Singapore might be a world leader in many things but sport isn’t one of them, although they do boast top class table tennis players who go into the Commonwealth Games as firm favourites.
The tiny, but wealthy, city-state is expected to send 71 athletes who will compete in nine of the 17 sports being contested, although the full team has yet to be confirmed amid concerns over security in Delhi.
Their aim is to better the five gold, six silver and seven bronze medals they won in Melbourne four years ago.
Singaporean hopes lie heavily with their paddlers, who supplied four of their gold medals in Melbourne — women’s team, mixed doubles, women’s singles and women’s doubles.
In fact, 11 of their total Games medal haul of 18 came in table tennis, and more of the same is expected in Delhi.
The tone was set at the world team championships in Moscow in June when Singapore’s women upset heavily-fancied China to take the title, and the likes of Feng Tianwei, Wang Yuegu, and Sun Beibei will be difficult to beat in Delhi.
Singapore’s men paddlers are not in the same league, but should still challenge for podium places with the experienced Yang Chuan Ning recently appointed as their new coach
A Chinese native, Yang has groomed numerous Olympic and world champions and the Singapore Table Tennis Association is overjoyed that he is onboard.

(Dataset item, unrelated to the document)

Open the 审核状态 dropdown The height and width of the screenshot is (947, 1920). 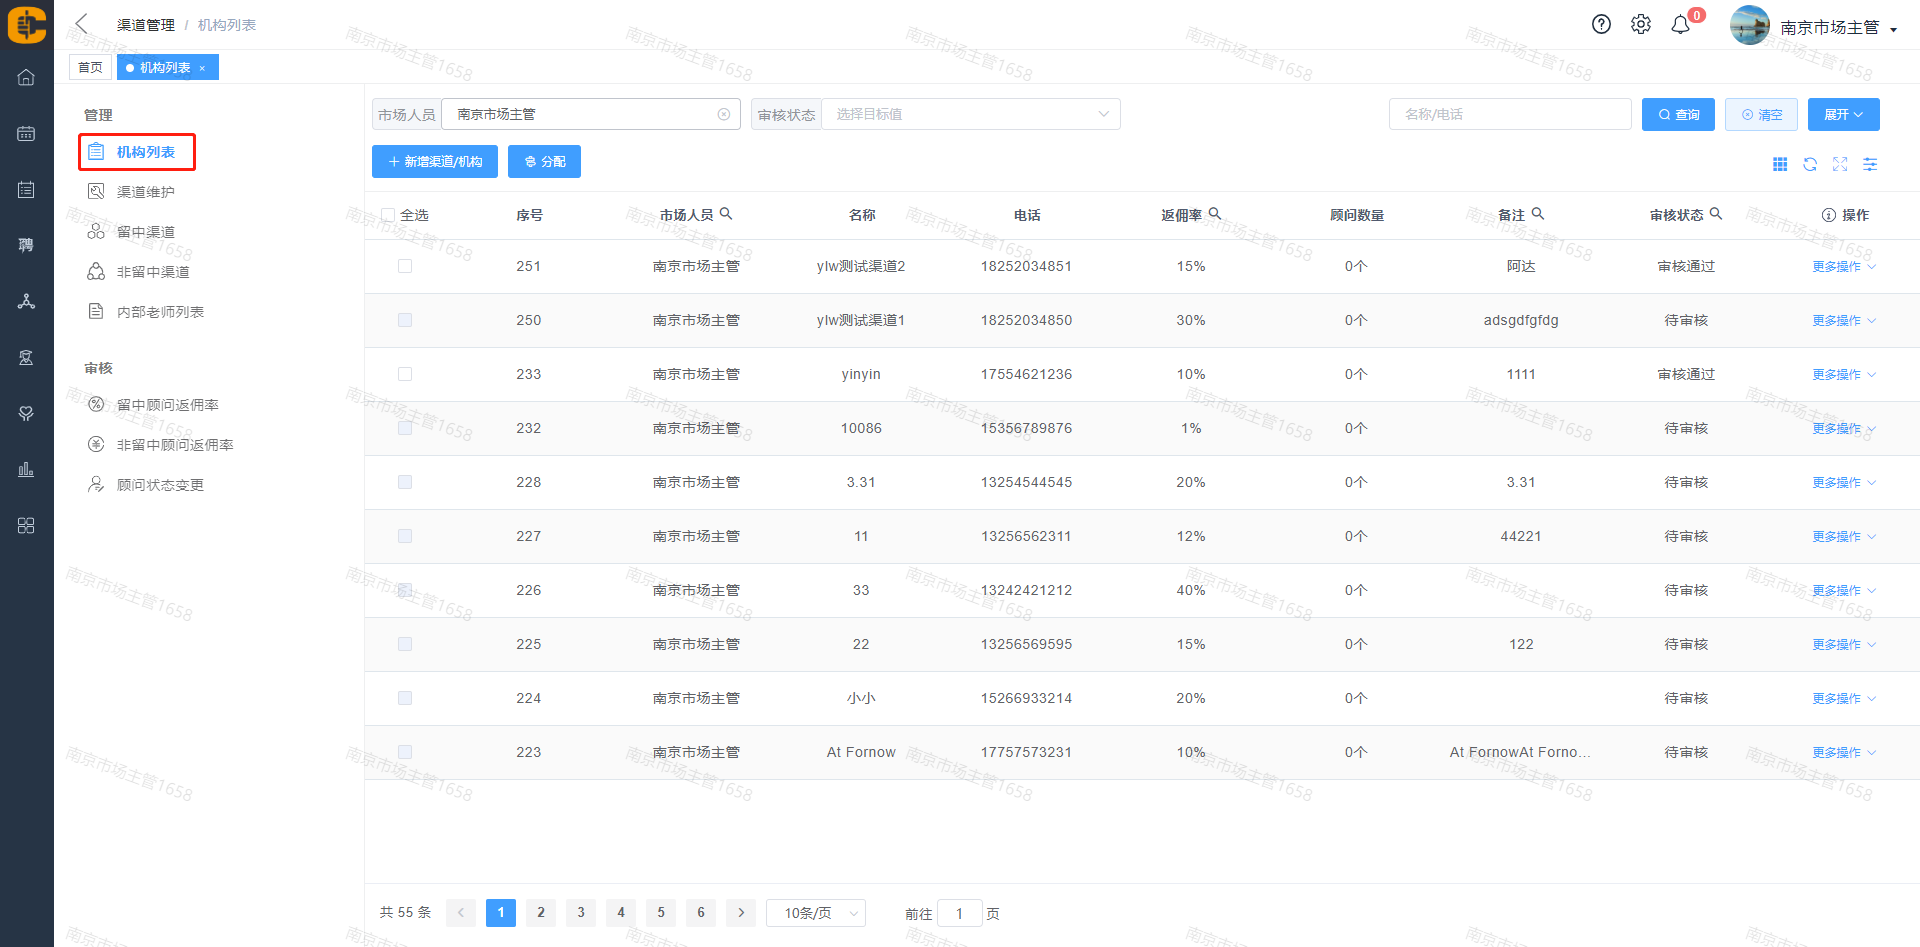(970, 114)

“We are ecstatic to have attracted one of the top coaches to Singapore Table Tennis Association,” said president Er Lee Bee Wah.
“Yang Chuan Ning brings a wealth of experience with him in developing table tennis players and I believe he will take our men paddlers to the next level.”
Singapore also has a strong chance of medalling in the pool through Tao Li, who impressed when she finished fifth in the 50m butterfly at the Beijing Olympics.
“I have pressure, but I hope it can be a motivation for me as well,” the 20-year-old recently told local media.
“I’m always confident in myself, because being an athlete you must be confident in yourself so you can compete in the higher levels, and not be mentally down.”
Breastroker Parker Lam is seen as Singapore?s best hope on the men’s side.
Singapore is also traditionally strong in shooting and they have opportunities in badminton with most of the sport’s world powers, such as China, South Korea, Indonesia, not eligible for these Games.
The biggest threat for Singaporean shuttlers should come from Malaysia, England and India.
Yao Lei and Shinta Mulia Sari, likely to be the top seeds in the women’s doubles, are a decent gold medal chance, while seasoned campaigners Hendri Kurniawan Saputra and Hendra Wijaya should challenge in the men’s doubles.
Elsewhere, the country is sending a female weightlifter to a major Games for the first time. Helena Wong will fly the flag, but is not expected to medal.
Singapore has participated in 13 Commonwealth Games, beginning in 1958 in Cardiff, Wales.